*PROBLEM DETAILS*:
Give again, word for word, every line below from the one that has "Given: Select flag cell f in row 9" through the one that has "The image size is (531, 319).", both included, and no others.

*MATERIAL FOR THIS EXERCISE*:
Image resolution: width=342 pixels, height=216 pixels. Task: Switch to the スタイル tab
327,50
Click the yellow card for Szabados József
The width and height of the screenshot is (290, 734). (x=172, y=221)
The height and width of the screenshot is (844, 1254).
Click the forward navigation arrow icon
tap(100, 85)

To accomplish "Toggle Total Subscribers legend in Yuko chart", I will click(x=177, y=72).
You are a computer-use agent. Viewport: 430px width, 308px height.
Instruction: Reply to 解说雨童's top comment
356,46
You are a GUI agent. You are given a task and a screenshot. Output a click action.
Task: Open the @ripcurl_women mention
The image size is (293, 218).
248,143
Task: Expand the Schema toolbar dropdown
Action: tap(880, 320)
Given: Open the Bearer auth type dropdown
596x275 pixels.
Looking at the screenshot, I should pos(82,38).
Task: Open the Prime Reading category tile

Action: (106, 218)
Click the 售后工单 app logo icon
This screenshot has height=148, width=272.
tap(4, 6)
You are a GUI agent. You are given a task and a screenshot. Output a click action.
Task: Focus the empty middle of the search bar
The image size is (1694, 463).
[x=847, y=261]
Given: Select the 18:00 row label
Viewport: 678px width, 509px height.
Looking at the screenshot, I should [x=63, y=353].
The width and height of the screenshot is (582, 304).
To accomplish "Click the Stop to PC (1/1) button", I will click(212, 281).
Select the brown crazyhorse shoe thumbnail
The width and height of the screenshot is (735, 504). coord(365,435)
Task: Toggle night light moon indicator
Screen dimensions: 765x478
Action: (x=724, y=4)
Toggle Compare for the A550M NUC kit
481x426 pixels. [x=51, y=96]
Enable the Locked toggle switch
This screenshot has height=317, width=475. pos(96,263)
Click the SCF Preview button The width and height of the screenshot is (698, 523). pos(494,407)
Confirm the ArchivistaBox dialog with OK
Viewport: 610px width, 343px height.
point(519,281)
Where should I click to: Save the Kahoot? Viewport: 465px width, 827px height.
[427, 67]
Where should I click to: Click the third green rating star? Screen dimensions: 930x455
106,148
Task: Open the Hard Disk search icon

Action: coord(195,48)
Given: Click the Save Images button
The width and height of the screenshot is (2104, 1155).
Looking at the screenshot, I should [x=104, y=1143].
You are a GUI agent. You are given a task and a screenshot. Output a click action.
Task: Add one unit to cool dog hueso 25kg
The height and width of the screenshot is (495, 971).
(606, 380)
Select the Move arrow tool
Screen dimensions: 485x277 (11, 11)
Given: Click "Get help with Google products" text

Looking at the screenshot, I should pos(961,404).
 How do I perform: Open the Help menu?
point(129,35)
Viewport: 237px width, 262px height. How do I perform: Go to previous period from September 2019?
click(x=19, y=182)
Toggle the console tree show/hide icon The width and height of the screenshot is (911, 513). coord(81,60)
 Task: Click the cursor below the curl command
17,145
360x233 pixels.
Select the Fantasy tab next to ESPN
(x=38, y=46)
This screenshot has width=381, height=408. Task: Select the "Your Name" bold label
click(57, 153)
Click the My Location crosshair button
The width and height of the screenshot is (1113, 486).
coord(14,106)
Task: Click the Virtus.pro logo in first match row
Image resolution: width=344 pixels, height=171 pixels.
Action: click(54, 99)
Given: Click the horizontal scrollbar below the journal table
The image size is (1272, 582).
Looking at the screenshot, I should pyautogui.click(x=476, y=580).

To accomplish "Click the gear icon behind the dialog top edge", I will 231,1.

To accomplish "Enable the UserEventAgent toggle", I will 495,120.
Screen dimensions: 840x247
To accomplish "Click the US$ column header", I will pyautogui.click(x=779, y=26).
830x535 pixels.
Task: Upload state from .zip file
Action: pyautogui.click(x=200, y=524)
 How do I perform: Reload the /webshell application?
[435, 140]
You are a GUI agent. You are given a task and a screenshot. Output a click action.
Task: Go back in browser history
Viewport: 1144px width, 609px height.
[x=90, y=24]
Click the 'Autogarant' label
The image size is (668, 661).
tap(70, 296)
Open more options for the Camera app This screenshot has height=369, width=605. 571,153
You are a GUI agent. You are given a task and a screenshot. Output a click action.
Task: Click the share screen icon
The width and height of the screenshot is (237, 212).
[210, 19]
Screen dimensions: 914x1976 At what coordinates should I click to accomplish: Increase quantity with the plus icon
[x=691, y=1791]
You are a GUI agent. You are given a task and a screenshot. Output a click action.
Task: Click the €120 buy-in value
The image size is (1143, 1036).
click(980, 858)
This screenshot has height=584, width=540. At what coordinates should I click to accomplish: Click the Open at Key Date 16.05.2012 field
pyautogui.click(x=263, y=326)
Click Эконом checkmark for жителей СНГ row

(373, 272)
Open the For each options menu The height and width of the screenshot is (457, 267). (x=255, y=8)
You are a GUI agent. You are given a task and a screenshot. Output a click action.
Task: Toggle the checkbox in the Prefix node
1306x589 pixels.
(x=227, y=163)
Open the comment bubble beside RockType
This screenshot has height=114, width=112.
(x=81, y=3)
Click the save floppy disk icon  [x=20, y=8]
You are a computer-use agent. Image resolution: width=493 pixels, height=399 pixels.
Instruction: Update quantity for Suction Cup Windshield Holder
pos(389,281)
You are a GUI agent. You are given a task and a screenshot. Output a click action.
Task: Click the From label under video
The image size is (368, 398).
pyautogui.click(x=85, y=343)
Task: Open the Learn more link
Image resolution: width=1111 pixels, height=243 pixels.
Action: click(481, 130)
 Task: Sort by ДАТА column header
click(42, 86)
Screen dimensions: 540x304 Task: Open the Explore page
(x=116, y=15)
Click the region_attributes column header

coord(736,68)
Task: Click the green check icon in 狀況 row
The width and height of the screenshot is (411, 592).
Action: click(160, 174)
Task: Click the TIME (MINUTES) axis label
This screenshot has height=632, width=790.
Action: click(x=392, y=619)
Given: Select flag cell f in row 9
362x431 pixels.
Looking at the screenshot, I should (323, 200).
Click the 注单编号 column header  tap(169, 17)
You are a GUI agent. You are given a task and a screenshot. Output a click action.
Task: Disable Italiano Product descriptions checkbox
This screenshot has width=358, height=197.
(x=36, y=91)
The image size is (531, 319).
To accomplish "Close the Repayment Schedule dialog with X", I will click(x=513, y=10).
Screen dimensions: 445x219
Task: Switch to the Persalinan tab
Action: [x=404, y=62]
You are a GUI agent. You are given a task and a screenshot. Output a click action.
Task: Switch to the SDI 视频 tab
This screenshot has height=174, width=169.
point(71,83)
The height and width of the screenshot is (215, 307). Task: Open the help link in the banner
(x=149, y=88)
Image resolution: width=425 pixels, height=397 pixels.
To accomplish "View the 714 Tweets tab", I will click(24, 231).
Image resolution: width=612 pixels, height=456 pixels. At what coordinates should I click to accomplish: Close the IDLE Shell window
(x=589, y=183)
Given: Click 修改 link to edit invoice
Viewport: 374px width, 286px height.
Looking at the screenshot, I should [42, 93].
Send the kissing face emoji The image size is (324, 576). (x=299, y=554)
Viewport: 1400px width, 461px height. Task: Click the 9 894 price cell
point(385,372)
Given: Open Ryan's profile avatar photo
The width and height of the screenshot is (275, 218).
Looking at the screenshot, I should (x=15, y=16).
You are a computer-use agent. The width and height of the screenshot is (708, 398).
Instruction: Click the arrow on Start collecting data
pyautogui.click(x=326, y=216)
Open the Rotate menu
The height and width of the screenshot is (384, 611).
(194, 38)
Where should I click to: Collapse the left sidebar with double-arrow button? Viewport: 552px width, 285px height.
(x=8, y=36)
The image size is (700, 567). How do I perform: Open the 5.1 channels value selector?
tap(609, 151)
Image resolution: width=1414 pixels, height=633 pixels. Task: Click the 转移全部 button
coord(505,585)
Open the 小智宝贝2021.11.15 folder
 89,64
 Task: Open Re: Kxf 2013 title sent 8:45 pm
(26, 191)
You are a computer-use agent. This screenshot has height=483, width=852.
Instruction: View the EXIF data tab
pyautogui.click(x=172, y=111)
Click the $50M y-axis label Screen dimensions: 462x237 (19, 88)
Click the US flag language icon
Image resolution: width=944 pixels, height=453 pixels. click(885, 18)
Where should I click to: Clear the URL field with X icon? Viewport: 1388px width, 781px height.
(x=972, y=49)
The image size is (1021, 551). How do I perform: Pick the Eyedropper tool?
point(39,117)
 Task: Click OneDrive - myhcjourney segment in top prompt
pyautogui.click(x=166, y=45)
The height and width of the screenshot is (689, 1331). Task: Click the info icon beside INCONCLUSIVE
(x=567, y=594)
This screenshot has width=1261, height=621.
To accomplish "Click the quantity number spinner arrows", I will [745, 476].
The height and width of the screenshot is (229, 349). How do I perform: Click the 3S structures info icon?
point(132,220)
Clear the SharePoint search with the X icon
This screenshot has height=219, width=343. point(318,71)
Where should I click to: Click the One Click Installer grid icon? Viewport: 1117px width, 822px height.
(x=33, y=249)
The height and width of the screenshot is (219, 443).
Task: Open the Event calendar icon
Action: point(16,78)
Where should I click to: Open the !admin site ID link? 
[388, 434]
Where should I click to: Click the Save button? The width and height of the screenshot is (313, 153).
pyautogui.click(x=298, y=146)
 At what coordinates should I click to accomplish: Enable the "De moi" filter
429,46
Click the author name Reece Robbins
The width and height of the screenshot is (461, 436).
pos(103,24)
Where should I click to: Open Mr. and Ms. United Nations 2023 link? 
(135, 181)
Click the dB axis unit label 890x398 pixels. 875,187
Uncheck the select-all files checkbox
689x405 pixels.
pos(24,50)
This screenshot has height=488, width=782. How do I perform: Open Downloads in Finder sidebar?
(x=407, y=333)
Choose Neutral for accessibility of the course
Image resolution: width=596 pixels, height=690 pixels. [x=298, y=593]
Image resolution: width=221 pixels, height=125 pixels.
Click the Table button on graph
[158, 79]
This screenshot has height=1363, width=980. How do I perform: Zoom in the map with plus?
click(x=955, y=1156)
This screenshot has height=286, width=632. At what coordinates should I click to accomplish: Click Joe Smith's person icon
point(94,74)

*OUTPUT FOR THIS TASK*:
Given: Select flag cell f in row 9
362x431 pixels.
Looking at the screenshot, I should (323, 200).
Click the 注单编号 column header  tap(169, 17)
You are a GUI agent. You are given a task and a screenshot. Output a click action.
Task: Disable Italiano Product descriptions checkbox
This screenshot has width=358, height=197.
(x=36, y=91)
The image size is (531, 319).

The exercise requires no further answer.